A roll pair including a first roll and a second roll for rolling the strip to be rolled;
A first support that is connected to a first support and a second support that rotatably support the first roll at both ends of the first roll, and that moves the first roll relative to the second roll. A rolling mill comprising a hydraulic reduction device and a second hydraulic reduction device,
The rolling part, which is a part for rolling the bar steel, is set in a part of the continuous region in the longitudinal direction of the roll pair, and the distance from the first support part to the rolling part and the second support part The distance to the rolling part is set at a different position,
A distance sensor configured to measure a roll deflection amount in the rolled portion of at least one of the first roll and the second roll; and
A rolling machine comprising: a control unit configured to control a reduction amount of the first hydraulic reduction device and a reduction amount of the second hydraulic reduction device based on a detection value of the distance sensor.

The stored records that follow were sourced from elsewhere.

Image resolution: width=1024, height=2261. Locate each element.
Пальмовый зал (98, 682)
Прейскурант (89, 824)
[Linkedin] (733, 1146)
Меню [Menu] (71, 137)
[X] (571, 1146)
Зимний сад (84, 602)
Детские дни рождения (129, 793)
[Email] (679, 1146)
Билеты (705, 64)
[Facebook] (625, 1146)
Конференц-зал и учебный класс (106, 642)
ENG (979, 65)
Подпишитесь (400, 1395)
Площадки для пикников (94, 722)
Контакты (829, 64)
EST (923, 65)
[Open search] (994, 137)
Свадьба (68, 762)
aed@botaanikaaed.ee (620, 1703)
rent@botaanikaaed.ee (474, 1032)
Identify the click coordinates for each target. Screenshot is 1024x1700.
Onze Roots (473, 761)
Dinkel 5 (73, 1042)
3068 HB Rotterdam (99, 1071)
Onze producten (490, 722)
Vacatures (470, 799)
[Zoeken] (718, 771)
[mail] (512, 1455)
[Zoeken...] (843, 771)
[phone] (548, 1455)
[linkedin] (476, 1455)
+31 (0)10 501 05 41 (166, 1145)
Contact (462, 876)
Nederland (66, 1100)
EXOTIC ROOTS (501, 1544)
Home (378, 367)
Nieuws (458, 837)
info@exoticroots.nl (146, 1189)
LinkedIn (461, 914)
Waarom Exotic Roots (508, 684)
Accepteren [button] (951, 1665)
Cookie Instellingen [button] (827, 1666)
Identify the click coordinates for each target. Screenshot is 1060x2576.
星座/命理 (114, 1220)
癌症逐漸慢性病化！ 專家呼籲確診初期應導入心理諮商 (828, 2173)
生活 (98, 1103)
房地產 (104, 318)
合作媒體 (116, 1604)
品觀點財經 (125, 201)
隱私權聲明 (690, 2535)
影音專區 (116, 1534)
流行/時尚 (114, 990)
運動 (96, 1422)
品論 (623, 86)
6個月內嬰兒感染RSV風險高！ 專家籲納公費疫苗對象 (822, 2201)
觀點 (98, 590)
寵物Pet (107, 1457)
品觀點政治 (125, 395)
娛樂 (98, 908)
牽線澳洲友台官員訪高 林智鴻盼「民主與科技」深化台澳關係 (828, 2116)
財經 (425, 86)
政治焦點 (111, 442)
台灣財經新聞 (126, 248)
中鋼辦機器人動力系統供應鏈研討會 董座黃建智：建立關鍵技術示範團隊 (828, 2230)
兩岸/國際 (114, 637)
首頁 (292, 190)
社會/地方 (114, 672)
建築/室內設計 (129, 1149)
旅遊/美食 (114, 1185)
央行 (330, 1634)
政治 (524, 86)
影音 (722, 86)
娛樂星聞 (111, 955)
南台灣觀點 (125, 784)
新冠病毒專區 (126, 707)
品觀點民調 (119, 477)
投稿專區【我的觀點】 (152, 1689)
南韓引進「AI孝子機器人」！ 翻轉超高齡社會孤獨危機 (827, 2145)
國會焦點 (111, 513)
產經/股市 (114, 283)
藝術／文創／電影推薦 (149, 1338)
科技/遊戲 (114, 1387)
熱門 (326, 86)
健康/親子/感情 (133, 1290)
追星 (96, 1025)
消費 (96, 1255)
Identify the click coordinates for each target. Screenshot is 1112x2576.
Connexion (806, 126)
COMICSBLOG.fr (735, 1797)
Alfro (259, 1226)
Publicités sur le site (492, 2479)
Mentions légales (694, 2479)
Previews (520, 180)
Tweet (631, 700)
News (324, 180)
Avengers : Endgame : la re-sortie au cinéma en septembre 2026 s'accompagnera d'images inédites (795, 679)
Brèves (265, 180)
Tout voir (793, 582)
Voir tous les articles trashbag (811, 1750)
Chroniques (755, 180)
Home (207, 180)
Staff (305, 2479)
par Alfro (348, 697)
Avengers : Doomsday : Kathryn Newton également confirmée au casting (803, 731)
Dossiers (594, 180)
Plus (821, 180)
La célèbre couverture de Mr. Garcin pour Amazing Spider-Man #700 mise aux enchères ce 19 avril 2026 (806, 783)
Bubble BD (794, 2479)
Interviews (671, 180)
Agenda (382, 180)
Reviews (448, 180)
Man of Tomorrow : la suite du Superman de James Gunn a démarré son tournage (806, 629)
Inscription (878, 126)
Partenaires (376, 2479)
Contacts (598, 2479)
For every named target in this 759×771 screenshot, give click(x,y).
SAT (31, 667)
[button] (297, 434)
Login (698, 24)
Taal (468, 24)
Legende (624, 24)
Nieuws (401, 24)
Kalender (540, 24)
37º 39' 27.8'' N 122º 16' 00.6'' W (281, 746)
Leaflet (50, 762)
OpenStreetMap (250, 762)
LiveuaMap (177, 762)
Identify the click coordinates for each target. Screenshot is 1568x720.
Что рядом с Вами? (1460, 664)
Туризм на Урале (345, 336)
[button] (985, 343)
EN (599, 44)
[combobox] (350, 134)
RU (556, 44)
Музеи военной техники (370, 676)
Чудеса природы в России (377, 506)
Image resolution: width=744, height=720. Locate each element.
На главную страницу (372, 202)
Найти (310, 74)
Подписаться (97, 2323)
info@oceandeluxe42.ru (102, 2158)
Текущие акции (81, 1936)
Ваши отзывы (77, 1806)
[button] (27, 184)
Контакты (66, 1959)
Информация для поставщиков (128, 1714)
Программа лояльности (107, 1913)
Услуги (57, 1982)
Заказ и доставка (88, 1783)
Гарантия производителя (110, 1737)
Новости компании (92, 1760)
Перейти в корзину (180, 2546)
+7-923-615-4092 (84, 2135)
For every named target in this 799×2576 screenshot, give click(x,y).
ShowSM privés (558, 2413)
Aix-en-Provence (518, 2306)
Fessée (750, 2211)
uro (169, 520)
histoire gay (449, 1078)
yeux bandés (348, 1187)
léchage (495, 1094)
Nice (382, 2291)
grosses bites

The rolling mill according to claim 1,
A rolling mill characterized in that a plurality of the rolling portions are set at different positions in the longitudinal direction of the roll pair.
A rolling mill according to claim 2,
A rolling mill characterized in that at least one distance sensor is provided for each of the plurality of rolling portions set at different positions.
The rolling mill according to claim 1 or 2,
A rolling mill comprising: a movable support device that supports the distance sensor so as to be movable along the longitudinal direction.
A rolling mill according to claim 4, wherein
The movable support device includes an attachment portion to which the distance sensor is attached, a rail portion with which the attachment portion is slidably engaged, and a drive device that moves the attachment portion along the rail portion. A rolling mill characterized by having
A rolling mill according to any one of claims 1 to 5,
A rolling mill characterized in that the roll deflection amount at both end portions in the longitudinal direction of the rolled portion can be measured.
The rolling mill according to any one of claims 1 to 6,
The control unit is configured to control a reduction amount of the first hydraulic reduction device and a reduction amount of the second hydraulic reduction device in real time during the rolling of the bar steel. .
A rolling mill according to any one of claims 1 to 7,
In the rolling part, a caliber is provided on each of the first roll and the second roll.
A roll pair including a first roll and a second roll for rolling the strip to be rolled;
A first support that is connected to a first support and a second support that rotatably support the first roll at both ends of the first roll, and that moves the first roll relative to the second roll. A rolling mill control method comprising a hydraulic reduction device and a second hydraulic reduction device,
The rolling part, which is a part for rolling the steel bar, set in a part of the continuous region in the longitudinal direction of the roll pair, the distance from the first support part to the rolling part and the second support part Setting the distance to the rolled part different from each other;
Measuring the amount of roll deflection in the rolled portion of at least one of the first roll and the second roll;
A control method for a rolling mill, comprising: controlling a reduction amount of the first hydraulic reduction device and a reduction amount of the second hydraulic reduction device based on the roll deflection amount.